More details on the Pwn2Own Flash flaw that won the Vista machine

So, I've been pretty surprised by the response to the discussion of the Flash flaw that allowed the Vista machine to be compromised in the Pwn2Own contest.

Alexander Sotirov (SolarEclipse) and Shane Macaulay (k2)
So, I've been pretty surprised by the response to the discussion of the Flash flaw that allowed the Vista machine to be compromised in the Pwn2Own contest.  I'm working on getting an interview with Alexander Sotirov and Shane Macaulay (see image, courtesy of ZDI's official site) to discuss the issue, but in the meantime, I think we can make some reasonable assumptions from the details that have been released in an InfoWorld article:

Macaulay, who was a co-winner of last year's hacking contest, needed a few hacking tricks courtesy of VMware researcher Alexander Sotirov to make his bug work. That's because Macaulay hadn't been expecting to attack the Service Pack 1 version of Vista, which comes with additional security measures...

For those who aren't familiar with Sotirov, he's of the Javascript Fung Shui fame, which is basically a new method of heap spraying that allows the exploit code to have a predictable target address where it will be located in the heap.  So they team up and get to work:

Under contest rules, Macaulay and Miller aren't allowed to divulge specific details about their bugs until they are patched, but Macaulay said the flaw that he exploited was a cross-platform bug that took advantage of Java to circumvent Vista's security.

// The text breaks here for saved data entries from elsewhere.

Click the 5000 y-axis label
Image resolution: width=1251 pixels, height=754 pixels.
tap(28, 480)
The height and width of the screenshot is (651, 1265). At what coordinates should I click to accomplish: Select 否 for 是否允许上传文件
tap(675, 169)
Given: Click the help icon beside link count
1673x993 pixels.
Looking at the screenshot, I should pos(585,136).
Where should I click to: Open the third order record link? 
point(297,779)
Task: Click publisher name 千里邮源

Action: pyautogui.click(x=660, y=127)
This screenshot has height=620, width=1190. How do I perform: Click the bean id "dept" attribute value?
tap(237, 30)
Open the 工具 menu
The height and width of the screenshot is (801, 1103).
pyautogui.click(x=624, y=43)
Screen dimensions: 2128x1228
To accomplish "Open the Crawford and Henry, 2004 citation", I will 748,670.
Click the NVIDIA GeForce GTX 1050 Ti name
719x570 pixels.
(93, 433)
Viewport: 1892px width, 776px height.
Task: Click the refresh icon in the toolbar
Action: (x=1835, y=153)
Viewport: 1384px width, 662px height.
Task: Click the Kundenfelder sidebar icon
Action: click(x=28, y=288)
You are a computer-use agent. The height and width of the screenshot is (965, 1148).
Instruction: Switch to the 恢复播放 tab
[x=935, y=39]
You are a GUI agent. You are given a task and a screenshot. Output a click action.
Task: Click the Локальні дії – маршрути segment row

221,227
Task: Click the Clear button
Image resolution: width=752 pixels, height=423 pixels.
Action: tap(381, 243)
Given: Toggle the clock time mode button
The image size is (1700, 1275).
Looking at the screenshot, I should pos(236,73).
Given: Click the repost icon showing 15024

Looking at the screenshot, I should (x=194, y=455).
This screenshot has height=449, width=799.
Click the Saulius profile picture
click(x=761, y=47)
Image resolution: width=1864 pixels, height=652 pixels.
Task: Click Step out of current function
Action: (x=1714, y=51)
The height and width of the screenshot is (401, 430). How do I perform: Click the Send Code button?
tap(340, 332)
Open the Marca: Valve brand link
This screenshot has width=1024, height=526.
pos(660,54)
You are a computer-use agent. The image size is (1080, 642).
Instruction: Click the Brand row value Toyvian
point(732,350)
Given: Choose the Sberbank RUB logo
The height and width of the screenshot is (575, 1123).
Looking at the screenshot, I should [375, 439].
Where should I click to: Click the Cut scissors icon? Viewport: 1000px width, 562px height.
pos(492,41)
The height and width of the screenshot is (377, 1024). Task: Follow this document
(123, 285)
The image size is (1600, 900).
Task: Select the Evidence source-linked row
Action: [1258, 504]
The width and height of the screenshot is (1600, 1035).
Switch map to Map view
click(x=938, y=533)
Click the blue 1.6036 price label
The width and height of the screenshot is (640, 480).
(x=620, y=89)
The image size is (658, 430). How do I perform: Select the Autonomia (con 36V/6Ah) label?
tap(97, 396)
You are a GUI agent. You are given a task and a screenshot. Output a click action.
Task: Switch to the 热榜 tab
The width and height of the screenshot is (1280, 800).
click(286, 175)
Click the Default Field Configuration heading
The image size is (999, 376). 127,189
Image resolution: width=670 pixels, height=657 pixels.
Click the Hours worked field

Hmmm... does this sound familiar to anyone?  See my posts (part 1 here and part 2 here) on the flaws that John Heasman spoke of in Java which require it to turn off features like DEP in operating systems that provide these protections.  So my guess, and I feel it is an educated one (of course time will tell), is that Sotirov helped out by providing some additional hacker ninjitsu by helping Macaulay load this Flash attack through a Java Applet, thus turning off any DEP protections the operating system provides.  Heck, I wouldn't even be surprised if he used the applet to do some fancy heap spraying to load the shellcode from the heap.  The article continues:

"The flaw is in something else, but the inherent nature of Java allowed us to get around the protections that Microsoft had in place," he (Macaulay) said in an interview shortly after he claimed his prize Friday. "This could affect Linux or Mac OS X."

Macaulay said he chose to work on Vista because he had done contract work for Microsoft in the past and was more familiar with its products.

Aha, so there is your story right there, this flaw could've worked on any of the systems; however, the contest rules state that the same exploit can only be used to compromise one machine (see rule #2 from the web page which states "You can't use the same vulnerability to claim more than one box, if it is a cross-platform issue."), and Macaulay used Vista because it was what he was more familiar with.

So I guess we can end the OS wars about who's is better.  Perhaps I could just put up a poll so we could vote on it and get that all over and done with.  So now, we should be pointing the finger at Adobe for allowing this flaw... or wait a minute, should we be pointing it at Sun since it doesn't play nice with DEP?